• Working data:
↓
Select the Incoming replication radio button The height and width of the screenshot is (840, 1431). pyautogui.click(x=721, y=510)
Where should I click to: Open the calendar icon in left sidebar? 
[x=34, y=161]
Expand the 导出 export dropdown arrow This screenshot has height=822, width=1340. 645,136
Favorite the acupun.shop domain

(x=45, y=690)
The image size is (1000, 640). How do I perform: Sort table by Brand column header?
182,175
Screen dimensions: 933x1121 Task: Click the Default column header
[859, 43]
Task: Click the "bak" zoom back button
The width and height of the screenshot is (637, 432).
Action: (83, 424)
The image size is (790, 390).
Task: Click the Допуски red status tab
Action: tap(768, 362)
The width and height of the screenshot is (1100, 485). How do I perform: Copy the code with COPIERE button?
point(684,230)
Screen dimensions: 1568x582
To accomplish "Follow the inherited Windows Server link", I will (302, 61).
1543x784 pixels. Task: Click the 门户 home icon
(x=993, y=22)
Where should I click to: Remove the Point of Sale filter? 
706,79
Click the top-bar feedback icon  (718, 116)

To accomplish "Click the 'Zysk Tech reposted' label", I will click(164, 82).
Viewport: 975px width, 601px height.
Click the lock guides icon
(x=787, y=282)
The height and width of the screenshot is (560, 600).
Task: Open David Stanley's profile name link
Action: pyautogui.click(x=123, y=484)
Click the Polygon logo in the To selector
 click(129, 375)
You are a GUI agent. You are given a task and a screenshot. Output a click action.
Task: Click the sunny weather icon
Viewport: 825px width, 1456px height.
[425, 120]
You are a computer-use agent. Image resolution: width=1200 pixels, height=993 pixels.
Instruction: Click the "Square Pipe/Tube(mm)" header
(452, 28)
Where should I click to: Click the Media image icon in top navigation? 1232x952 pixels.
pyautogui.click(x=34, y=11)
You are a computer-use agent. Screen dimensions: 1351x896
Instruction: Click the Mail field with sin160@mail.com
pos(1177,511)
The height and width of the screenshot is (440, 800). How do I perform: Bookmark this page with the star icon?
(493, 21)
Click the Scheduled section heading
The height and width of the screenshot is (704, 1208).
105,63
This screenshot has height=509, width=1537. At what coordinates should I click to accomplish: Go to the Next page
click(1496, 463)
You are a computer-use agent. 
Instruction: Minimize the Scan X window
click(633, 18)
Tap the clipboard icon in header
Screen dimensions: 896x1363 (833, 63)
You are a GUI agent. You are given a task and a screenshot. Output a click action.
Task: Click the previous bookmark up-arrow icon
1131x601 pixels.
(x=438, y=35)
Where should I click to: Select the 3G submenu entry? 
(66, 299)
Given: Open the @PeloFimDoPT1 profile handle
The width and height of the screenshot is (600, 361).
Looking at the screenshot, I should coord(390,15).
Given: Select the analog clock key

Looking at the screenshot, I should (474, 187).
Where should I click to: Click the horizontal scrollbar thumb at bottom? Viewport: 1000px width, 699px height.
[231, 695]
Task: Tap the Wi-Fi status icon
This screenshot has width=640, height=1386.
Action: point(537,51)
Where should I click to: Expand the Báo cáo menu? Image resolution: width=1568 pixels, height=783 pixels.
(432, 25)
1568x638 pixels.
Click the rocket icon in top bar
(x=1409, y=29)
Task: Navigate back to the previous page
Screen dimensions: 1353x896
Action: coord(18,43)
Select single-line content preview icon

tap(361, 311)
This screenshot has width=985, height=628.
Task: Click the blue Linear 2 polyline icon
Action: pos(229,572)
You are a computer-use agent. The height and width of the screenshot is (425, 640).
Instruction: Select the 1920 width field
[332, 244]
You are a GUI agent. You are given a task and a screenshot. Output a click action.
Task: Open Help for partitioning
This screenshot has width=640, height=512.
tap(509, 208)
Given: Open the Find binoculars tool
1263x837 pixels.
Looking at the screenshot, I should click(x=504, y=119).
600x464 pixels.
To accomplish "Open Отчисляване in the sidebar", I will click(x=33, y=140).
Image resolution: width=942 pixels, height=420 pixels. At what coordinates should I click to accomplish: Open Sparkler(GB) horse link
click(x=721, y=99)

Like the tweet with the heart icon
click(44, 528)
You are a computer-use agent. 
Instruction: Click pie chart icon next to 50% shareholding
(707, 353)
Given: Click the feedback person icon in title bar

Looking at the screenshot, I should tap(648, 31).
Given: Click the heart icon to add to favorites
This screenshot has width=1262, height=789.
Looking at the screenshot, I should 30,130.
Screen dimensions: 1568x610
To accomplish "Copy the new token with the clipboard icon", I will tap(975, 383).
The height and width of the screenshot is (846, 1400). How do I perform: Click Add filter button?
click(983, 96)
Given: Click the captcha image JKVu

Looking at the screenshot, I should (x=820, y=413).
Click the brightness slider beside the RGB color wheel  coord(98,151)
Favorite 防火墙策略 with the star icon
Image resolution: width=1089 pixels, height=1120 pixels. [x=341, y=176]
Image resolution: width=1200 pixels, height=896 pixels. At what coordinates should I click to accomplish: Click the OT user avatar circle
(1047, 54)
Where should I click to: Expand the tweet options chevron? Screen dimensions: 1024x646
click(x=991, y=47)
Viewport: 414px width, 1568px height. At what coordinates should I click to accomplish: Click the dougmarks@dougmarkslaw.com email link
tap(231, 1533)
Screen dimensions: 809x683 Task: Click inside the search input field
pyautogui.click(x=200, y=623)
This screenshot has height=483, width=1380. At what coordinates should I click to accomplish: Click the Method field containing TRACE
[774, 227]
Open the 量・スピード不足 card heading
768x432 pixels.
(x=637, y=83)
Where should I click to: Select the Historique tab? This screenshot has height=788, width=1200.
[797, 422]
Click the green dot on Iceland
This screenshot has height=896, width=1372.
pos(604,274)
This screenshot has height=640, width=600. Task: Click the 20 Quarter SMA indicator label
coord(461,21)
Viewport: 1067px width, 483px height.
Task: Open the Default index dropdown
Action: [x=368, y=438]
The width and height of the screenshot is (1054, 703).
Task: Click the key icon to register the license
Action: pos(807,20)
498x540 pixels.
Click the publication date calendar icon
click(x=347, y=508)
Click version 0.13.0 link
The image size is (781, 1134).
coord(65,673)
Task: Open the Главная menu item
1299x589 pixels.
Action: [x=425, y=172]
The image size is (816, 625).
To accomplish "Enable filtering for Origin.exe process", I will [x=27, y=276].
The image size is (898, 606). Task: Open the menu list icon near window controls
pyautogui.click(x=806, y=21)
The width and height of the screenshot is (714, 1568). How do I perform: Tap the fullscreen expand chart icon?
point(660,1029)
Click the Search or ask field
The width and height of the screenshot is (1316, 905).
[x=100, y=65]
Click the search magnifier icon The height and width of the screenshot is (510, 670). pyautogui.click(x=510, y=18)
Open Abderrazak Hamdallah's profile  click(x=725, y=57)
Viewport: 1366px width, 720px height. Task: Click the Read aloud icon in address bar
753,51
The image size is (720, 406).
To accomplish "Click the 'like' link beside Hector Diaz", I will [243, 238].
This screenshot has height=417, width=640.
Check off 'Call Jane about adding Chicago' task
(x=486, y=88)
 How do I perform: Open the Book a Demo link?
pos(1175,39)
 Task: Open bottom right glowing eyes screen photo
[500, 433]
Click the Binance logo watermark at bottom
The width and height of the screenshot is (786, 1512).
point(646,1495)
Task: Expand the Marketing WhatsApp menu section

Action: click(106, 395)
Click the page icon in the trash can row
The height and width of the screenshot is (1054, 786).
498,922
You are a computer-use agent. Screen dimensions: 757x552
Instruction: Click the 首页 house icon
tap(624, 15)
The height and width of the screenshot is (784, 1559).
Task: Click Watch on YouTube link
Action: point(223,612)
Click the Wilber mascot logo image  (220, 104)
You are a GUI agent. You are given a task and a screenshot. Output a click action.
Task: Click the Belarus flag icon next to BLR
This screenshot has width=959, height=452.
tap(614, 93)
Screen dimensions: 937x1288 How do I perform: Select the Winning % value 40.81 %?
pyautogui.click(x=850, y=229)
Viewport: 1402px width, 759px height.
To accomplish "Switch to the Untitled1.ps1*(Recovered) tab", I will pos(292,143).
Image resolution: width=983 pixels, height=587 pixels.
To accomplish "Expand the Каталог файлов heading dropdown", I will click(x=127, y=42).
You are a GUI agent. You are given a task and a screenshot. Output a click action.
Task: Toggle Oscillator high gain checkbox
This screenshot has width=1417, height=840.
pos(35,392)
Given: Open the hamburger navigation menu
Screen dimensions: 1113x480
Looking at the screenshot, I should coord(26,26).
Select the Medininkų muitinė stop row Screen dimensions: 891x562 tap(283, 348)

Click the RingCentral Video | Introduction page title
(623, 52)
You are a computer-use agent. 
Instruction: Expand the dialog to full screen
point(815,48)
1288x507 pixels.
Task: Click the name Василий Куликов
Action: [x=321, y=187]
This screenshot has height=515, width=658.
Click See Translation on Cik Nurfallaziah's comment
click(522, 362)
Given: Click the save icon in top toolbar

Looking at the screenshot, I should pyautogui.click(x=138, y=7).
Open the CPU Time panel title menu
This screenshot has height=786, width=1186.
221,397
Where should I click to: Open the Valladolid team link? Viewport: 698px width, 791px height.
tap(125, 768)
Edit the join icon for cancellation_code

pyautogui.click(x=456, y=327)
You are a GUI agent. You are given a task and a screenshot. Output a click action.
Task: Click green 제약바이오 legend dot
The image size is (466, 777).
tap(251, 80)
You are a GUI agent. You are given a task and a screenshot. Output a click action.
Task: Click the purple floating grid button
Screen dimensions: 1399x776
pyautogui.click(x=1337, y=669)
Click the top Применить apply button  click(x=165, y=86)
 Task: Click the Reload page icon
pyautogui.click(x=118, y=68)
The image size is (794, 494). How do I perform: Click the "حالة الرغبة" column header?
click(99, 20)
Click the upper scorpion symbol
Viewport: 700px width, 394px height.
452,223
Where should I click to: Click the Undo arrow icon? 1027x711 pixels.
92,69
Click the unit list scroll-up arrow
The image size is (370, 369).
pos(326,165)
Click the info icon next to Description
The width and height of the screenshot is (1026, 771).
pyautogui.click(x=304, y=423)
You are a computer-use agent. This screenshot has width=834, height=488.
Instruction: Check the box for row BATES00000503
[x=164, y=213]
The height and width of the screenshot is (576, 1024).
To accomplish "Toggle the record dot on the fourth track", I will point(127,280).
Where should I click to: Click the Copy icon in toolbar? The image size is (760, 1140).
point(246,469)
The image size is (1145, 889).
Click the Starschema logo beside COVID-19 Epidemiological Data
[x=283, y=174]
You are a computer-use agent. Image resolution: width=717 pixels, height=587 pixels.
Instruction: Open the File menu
↑
• What you need to do: Filter the records, keeping only lines that contain "will", and show those lines.

• Expected output:
To accomplish "Follow the inherited Windows Server link", I will (302, 61).
To accomplish "Click the 'Zysk Tech reposted' label", I will click(164, 82).
To accomplish "Open Отчисляване in the sidebar", I will click(x=33, y=140).
To accomplish "Copy the new token with the clipboard icon", I will tap(975, 383).
To accomplish "Enable filtering for Origin.exe process", I will [x=27, y=276].
To accomplish "Click the 'like' link beside Hector Diaz", I will [243, 238].
To accomplish "Switch to the Untitled1.ps1*(Recovered) tab", I will pos(292,143).
To accomplish "Expand the Каталог файлов heading dropdown", I will click(x=127, y=42).
To accomplish "Toggle the record dot on the fourth track", I will point(127,280).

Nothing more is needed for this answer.